Tenho-me referido algumas vezes ao estigma associado às perturbações do foro mental e às consequências que daí resultam mas hoje escolhi focar a atenção numa perturbação que é cada vez mais referida nos meios de comunicação –até em função do número cada vez maior de figuras públicas a quem é atribuído o diagnóstico – mas que está longe de ser compreendida. Antes de mais, importa referir que esta é uma perturbação que origina marcadas oscilações de humor e que implica que o paciente vivencie dois tipos de picos – DEPRESSÃO E MANIA.

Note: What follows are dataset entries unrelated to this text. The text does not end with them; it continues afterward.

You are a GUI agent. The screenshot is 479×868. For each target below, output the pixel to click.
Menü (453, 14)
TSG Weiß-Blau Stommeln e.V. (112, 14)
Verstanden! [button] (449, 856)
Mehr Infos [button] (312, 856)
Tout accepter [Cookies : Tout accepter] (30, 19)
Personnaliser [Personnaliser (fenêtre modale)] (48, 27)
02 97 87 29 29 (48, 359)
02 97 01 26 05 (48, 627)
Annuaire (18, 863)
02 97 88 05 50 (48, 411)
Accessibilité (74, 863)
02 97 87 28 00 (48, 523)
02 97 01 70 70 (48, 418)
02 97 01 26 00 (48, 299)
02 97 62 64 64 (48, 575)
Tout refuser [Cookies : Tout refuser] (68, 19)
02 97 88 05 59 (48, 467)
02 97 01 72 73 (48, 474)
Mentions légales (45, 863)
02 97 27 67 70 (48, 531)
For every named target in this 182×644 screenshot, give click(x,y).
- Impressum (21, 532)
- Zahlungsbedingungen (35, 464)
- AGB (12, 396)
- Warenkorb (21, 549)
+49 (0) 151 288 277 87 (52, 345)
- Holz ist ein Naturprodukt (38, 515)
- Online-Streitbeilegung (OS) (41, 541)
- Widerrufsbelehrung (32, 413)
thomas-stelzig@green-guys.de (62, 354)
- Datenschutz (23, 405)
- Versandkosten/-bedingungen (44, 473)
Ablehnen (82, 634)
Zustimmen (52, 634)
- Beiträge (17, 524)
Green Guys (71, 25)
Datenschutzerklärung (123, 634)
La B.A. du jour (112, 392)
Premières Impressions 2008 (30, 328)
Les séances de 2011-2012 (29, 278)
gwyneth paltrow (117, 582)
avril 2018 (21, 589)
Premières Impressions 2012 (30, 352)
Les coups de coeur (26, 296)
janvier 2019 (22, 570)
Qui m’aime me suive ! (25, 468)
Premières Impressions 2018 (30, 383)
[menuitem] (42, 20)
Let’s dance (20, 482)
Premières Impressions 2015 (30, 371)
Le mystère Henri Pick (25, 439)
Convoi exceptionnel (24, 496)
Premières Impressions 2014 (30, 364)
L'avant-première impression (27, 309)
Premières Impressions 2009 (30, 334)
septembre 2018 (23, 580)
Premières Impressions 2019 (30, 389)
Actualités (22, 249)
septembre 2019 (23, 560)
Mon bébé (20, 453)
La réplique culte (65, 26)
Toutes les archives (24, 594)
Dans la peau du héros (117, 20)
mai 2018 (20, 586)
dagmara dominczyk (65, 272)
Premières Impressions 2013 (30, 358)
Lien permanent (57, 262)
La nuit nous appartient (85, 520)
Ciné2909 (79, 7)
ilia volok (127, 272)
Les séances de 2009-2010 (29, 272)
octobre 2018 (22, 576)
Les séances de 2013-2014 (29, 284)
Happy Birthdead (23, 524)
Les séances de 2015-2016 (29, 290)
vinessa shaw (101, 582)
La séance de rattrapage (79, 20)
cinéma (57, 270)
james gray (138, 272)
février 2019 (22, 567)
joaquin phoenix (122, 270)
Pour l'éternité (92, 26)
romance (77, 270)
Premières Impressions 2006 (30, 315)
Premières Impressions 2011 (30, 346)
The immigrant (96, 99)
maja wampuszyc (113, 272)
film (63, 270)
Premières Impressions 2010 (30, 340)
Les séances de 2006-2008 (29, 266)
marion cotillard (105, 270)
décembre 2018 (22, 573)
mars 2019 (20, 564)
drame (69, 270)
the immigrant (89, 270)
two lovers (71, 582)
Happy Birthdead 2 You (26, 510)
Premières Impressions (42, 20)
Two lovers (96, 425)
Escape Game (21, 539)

Nas fases de DEPRESSÃO o paciente pode sentir:
Tristeza, desespero,
ideação suicida, culpa, problemas do sono, problemas de apetite, fatiga,
desinteresse pelas atividades do dia-a-dia, dificuldades de concentração,
irritabilidade, dor sem causa definida.
As fases de MANIA são caracterizadas por:
Euforia, otimismo extremo
e irrealista, discurso acelerado, pensamentos em catadupa, comportamento
agressivo, agitação, atividade física extrema, comportamentos de risco, gastos
excessivos, aumento do desejo sexual, diminuição da necessidade de sono,
incapacidade de manter a concentração, consumo de drogas ou álcool.
Quer nas fases de depressão, quer
nas fases de mania, a presença destes sintomas é responsável pelo empobrecimento do desempenho escolar ou
profissional. Em paralelo, há quase sempre deterioração das relações afetivas, mesmo no que diz respeito aos
familiares mais próximos.
Mas se é verdade que é muito
difícil lidar com esta sintomatologia sem haver um diagnóstico definido, não é
menos verdade que a maior parte destes pacientes enfrenta uma dificuldade
acrescida no momento em que o seu problema passa a ter um nome. Não é fácil
lidar com um rótulo como este e para muitos doentes a primeira reação é a
negação.
“Bipolar, eu? Nem pensar! Eu não sou maluco(a)”.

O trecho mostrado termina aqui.